And yes, you do in fact lose it. Before synthing the ores, you have 10k worth of assets. After synthing them, you have 6k worth of assets. That is the definition of a loss.

Well, you're kida-sorta right, but not really.

The guide from which this is taken is to demonstrate a skill-up path. If you just sell the materials, you get no skill-ups. By mining your own materials, you get both the skill-ups and the proceeds from the sales.

If not taken in the context of leveling your skills, I agree with you.

Krisan
04-21-2011, 11:33 AM
It was in the past. Making gil was not as easy as it is today, and ores were worth a lot more. Today though, i am not sure why anyone would waste their time.
Yeah, I recall making a million (or more) weekly back in the old days, and that was just from spending an hour or so a day mining. Ore used to be worth insane amounts of money back then, though I guess everything was kinda overpriced back then.. These days? Dunno, haven't tried mining in years. (I suspect it's crap for profit now, though.)

rog
04-21-2011, 11:49 AM
Well, you're kida-sorta right, but not really.

The guide from which this is taken is to demonstrate a skill-up path. If you just sell the materials, you get no skill-ups. By mining your own materials, you get both the skill-ups and the proceeds from the sales.

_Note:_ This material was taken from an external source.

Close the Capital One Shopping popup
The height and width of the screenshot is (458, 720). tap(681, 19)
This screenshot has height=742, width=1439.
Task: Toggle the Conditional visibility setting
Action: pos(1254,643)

If not taken in the context of leveling your skills, I agree with you.
Does not matter. Unless you can make more money mining than by doing anything else, you are still better off doing something else to make gil, then buying the ores.

Sagian
04-21-2011, 12:00 PM
Does not matter. Unless you can make more money mining than by doing anything else, you are still better off doing something else to make gil, then buying the ores.

I agree with that also, but the condition "Unless you can make more money mining than by doing anything else" means that the original assertion doesn't apply when you can't, so it's not a 'myth'. It's just that there are certain conditions where mining either 'is' or 'is not' the profitable thing to do.

rog
04-21-2011, 12:03 PM
I agree with that also, but the condition "Unless you can make more money mining than by doing anything else" means that the original assertion doesn't apply when you can't, so it's not a 'myth'. It's just that there are certain conditions where mining either 'is' or 'is not' the profitable thing to do.
Sure, but that condition applies to everyone in 2011.

Sagian
04-21-2011, 12:25 PM
Sure, but that condition applies to everyone in 2011.

No, it applies to everyone who can make more money doing something else. A relatively new player starting in smithing isn't going to have a way to make the gil to buy the ores.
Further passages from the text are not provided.